A Harrods' rubbish bag - joke or not - must be the apogee of what might be called Club Class Culture. It is the sort of chic accoutrement which accompanies a way of life defined by gold-star status: 'executive club' luggage tags, 'exclusive air-terminal facilities', cars with fake radiator grilles (such as the new Rover 600), big car keys that will not fit comfortably into any pocket, gold credit cards and five-star, country-house hotels.
Club Class people wear insignia that can be read as clearly as masonic handshakes or the pips and 'scrambled egg' denoting military rank. It seems curious that such conceits should still be considered important, or even sensible, during the depths of a particularly dismal recession. German business executives learnt long ago to remove the badges on the bootlids of their Mercedes-Benzes, so that it was impossible for anyone to tell whether their car was at the top of the range or somewhere in the middle. You may be excessively well off, but do not flaunt the fact in times of hardship.
Club Class Culture is a little less crude than the fad for 'designer labels' that infected status-conscious consumers in the Eighties, but it represents a similar sign of insecurity on the part of those who positively want to be taken in by it. The selling of Club Class Culture is a brilliant move by companies who want to add value to perfectly ordinary goods and services, from rubbish bags to air tickets. A 10p black plastic bin-liner does its job perfectly well; so, too, does an Economy ticket on most flights. Who needs those dove-tailed meals 35,000ft above the Atlantic? Who wants matching beige and peach fabrics in their hotel room?

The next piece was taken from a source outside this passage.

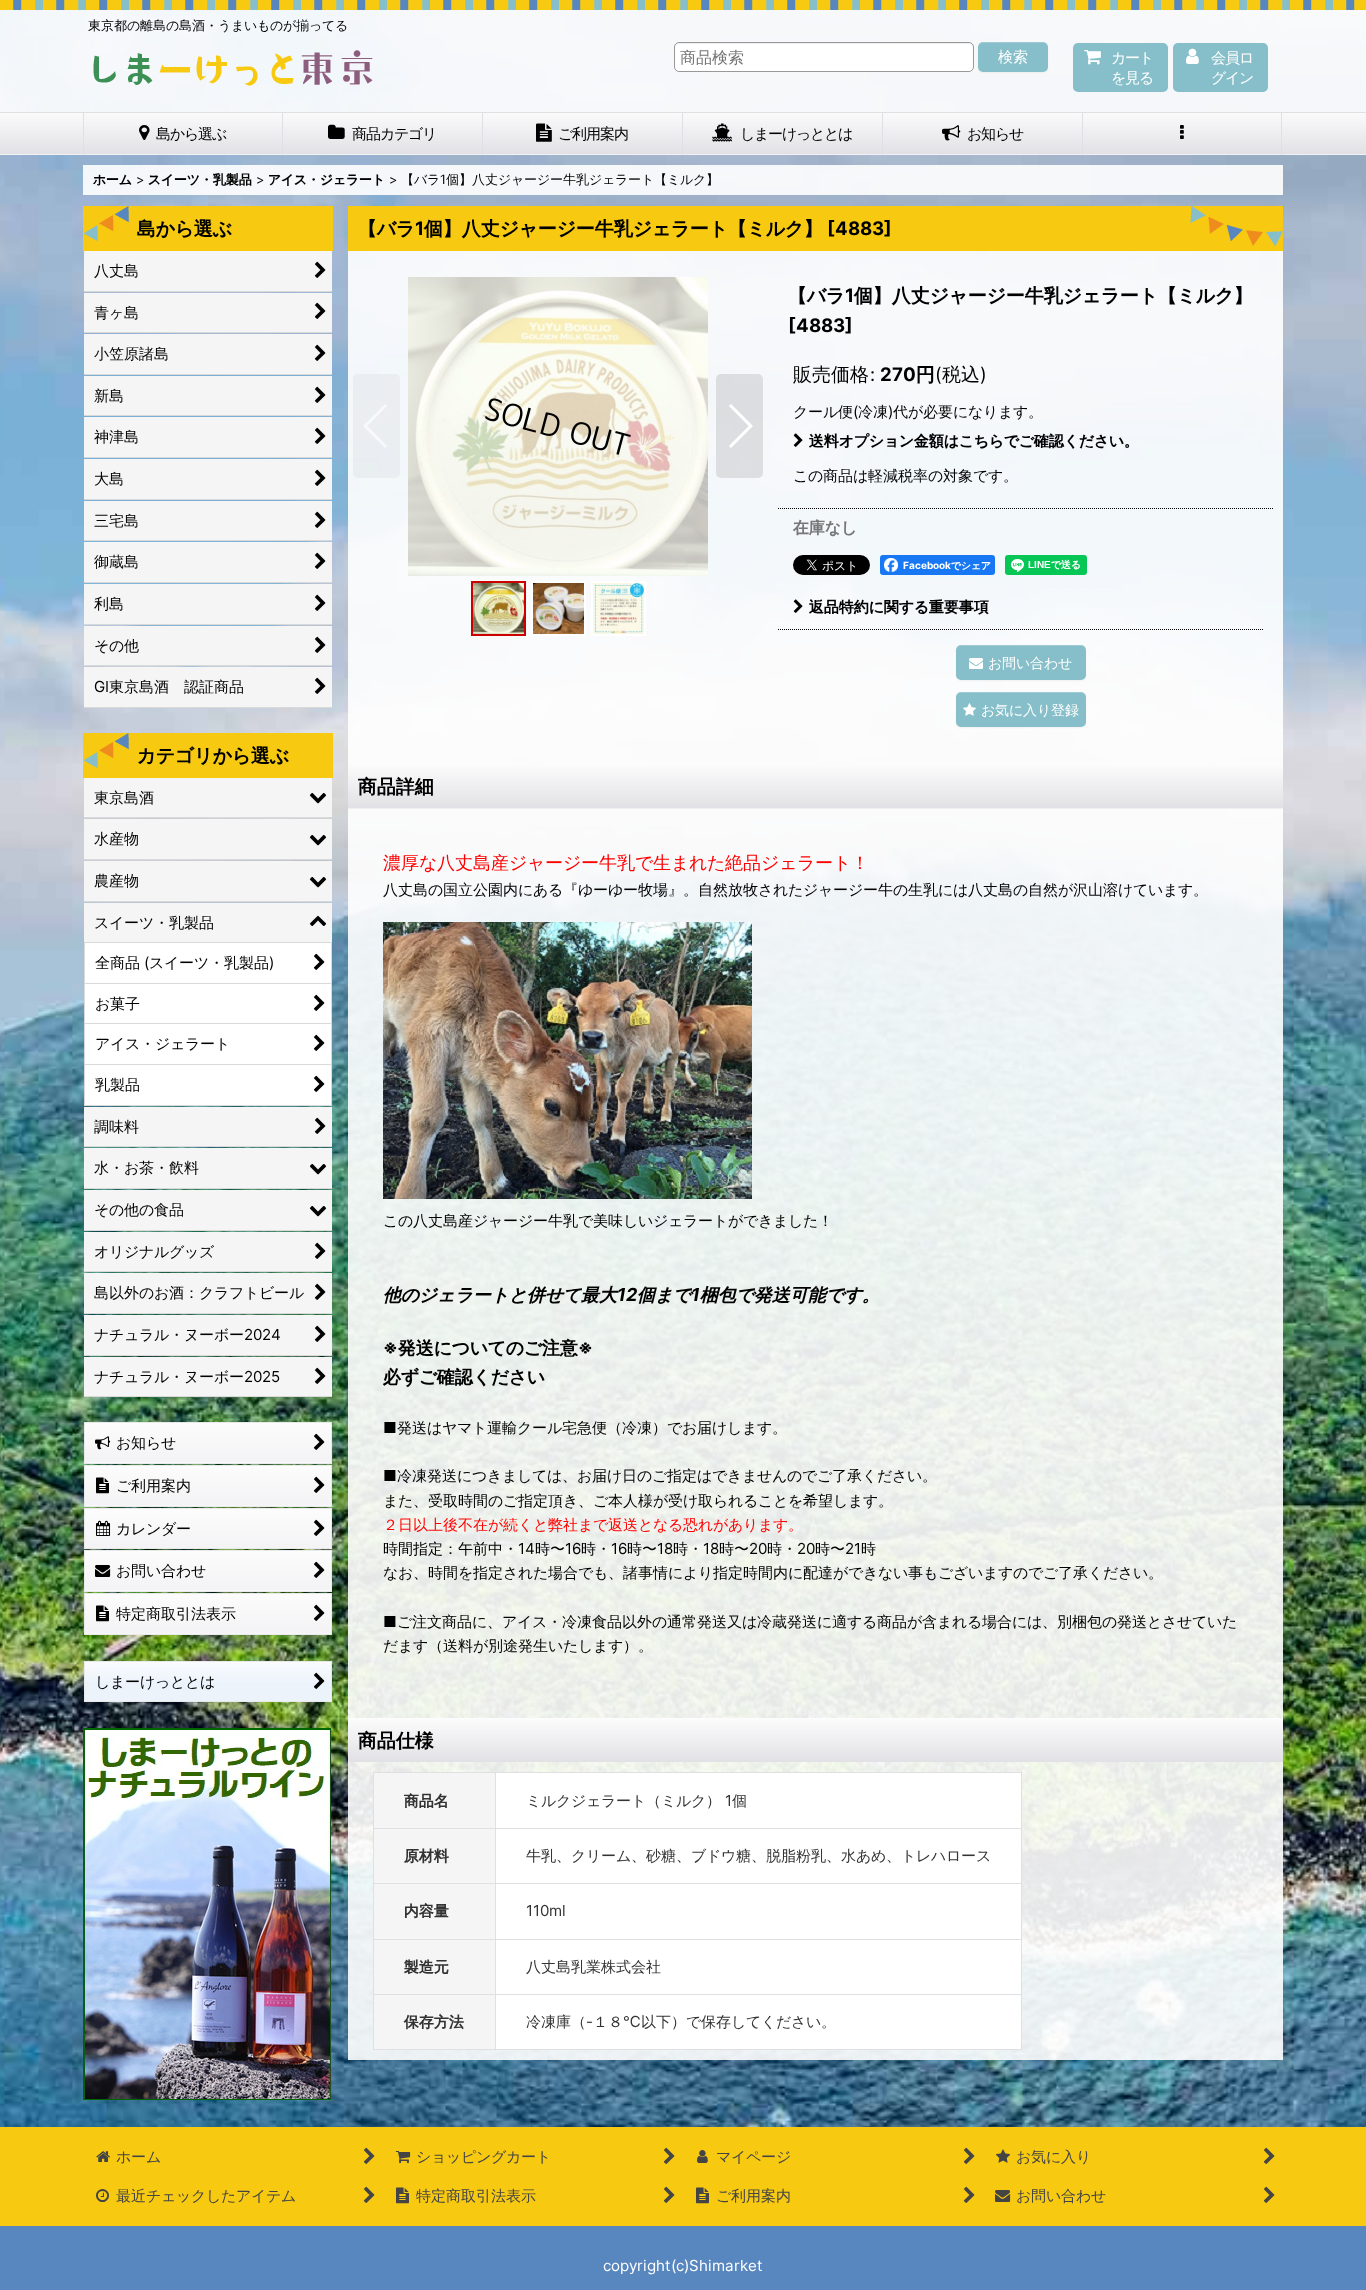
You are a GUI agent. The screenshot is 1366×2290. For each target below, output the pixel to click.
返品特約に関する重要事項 (899, 606)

Some people do and, as in any walk of life, one person's idea of status is another's embarrassment. It has long been accepted in Britain that the smartest men's suits carry no label (if there is one, it is tucked inside a pocket in the lining); the same rule applies to the best shoes, shirts and luggage. Nevertheless, there are plenty of people sporting label-less suits who carry briefcases with Club Class tags.

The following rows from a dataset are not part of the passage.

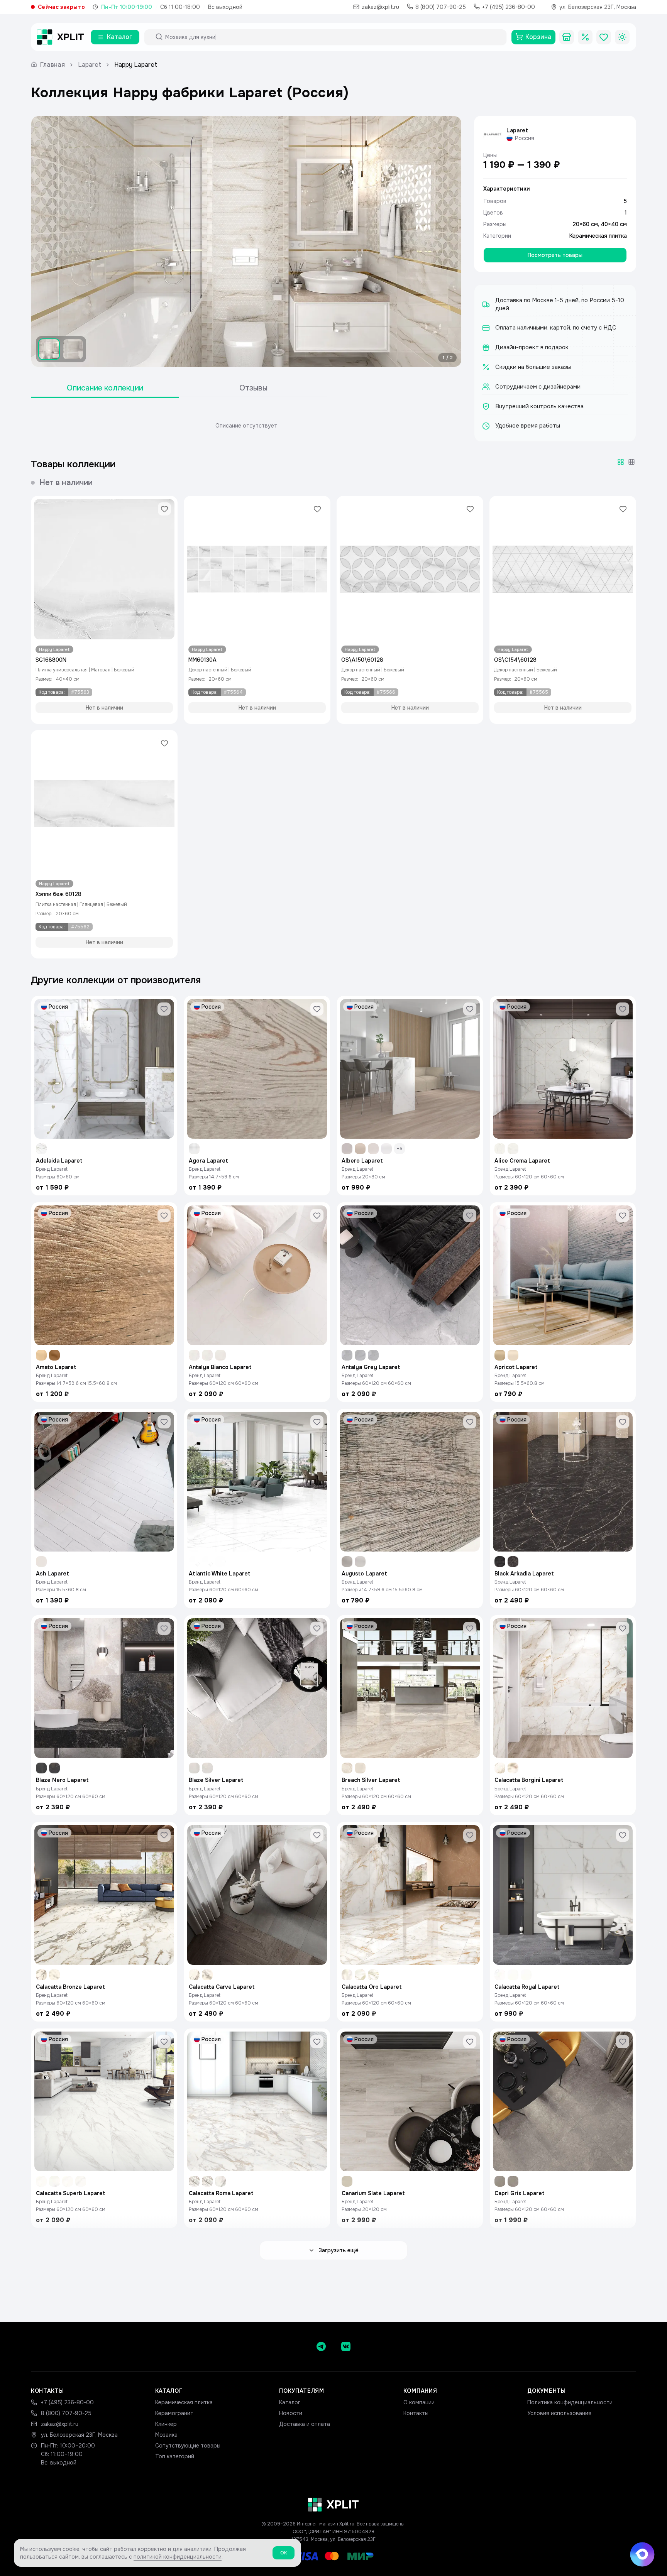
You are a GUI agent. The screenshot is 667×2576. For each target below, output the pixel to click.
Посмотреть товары (555, 255)
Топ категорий (174, 2456)
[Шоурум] (566, 37)
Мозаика (166, 2434)
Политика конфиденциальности (570, 2402)
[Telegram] (321, 2346)
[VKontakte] (346, 2346)
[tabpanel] (246, 425)
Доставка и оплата (304, 2423)
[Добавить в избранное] (164, 509)
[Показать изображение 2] (73, 349)
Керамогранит (174, 2413)
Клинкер (166, 2423)
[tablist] (179, 388)
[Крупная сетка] (620, 462)
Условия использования (559, 2413)
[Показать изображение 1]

Most of us have fallen prey at some time to Club Class Culture, either out of a sudden need to prove that we have got somewhere in life - at least financially - or because we are sucked in by the sheer brilliance of those who tempt us with such dangerous and usurious goods as gold and platinum credit cards. It is more stylish and far cheaper to use cash, yet once you have got used to the ease of credit card debt, they have you in their grasp.
Club Class Culture can, nevertheless, be elevating - literally. Hire a car and pay with the right card and you will be told you have been 'upgraded'. Instead of a Voxpop Banal GL, your Club Class status has enabled you to drive a Popvox Super GLX. Often the reason for being 'upgraded' is that the car-hire pool has run out of small 'Group One' cars and they need to fob you off with anything they can find, even if it is the biggest they have got. By being told you have been 'upgraded' you feel well done by: status has been conferred on you.

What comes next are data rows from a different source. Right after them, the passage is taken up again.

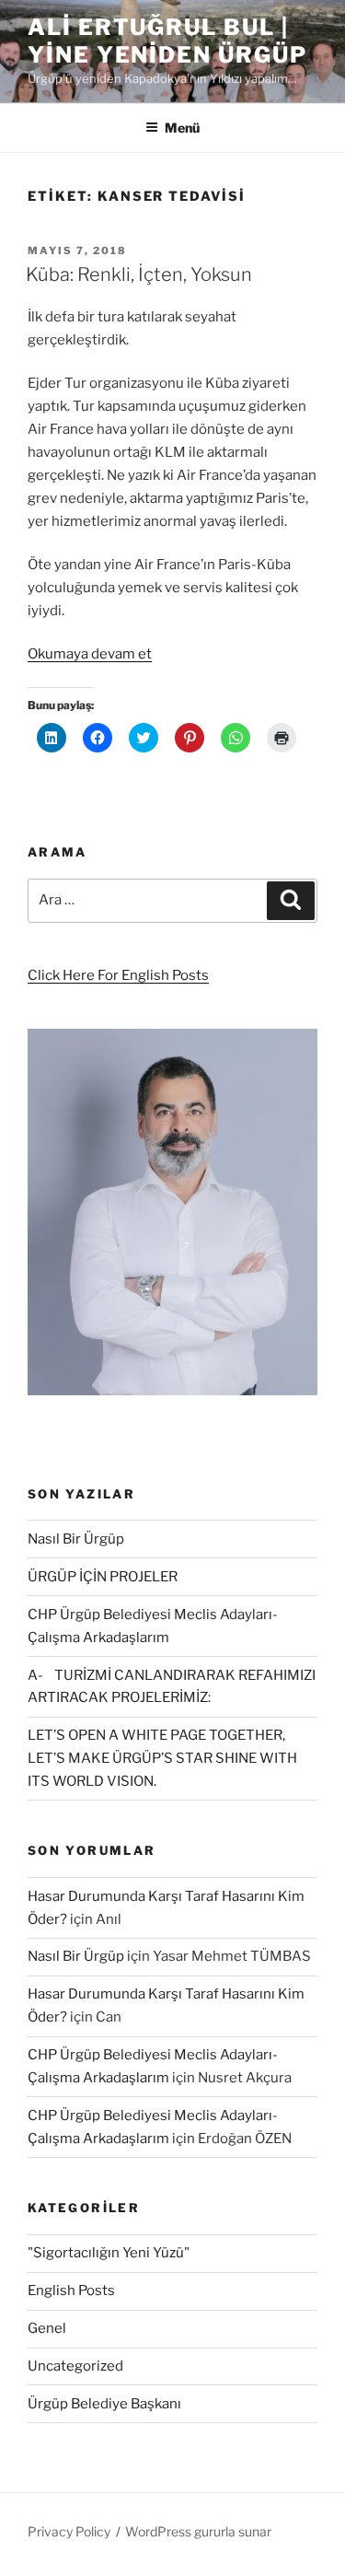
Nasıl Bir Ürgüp (76, 1539)
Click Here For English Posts (118, 975)
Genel (47, 2328)
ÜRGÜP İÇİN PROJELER (103, 1576)
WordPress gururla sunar (198, 2531)
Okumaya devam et (90, 654)
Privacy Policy (69, 2531)
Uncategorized (75, 2366)
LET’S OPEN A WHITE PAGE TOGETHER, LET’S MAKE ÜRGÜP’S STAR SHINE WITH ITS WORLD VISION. (162, 1758)
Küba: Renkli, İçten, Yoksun (139, 274)
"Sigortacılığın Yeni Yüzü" (109, 2252)
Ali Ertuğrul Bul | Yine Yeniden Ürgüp (167, 41)
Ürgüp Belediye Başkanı (104, 2403)
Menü (182, 127)
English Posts (71, 2290)
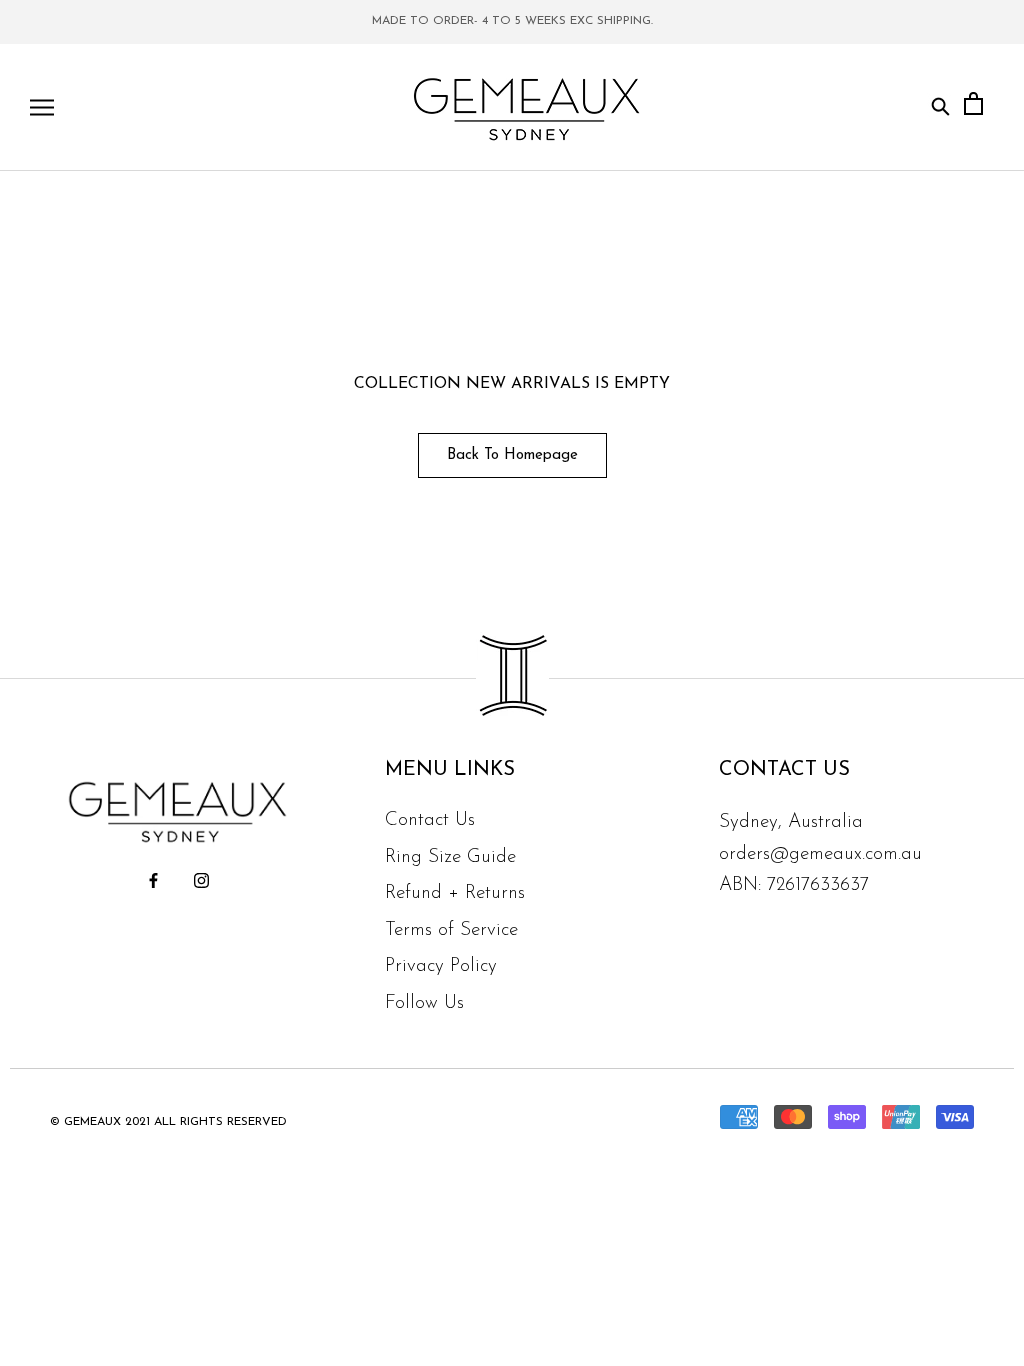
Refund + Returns (455, 893)
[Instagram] (201, 880)
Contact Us (430, 820)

If Club Class Culture is about ersatz status, it can never really add up to much. The best clubs are not impressed by how much you earn or even by the cut of your jib. If they like your face, the way you talk or the set you move in, you are in. Moreover, Club Class, in whatever guise it takes, is no guarantee of quality.
This is certainly true of hotels. Many of Britain's most delightful hotels are starless or, at best (or is it worst?), carry one star. This is because they provide charm, hospitality and unspoilt buildings at the expense of 'facilities'. The more stars, the more likelihood of a business conference taking place on the weekend you choose to go; and a great number of stars mean over-heated, double-glazed rooms, barmen in polyester dicky-bows who call you 'sir' or 'madam' (when their eyes say something less kind), ambitious interior decor, gourmet cuisine and alarm-call telephones.
Such hotels are often 'within easy reach' of an 'international airport'; their guests flew here Club Class, tags attached to their executive luggage. They paid by precious-metal credit card. What a way to waste money; but then, if you can sell green and gold monogrammed rubbish bags at pounds 3.25 for a packet of 10 in the depressed Britain of 1993, you know that Club Class Culture is far from being consigned to the rubbish bin.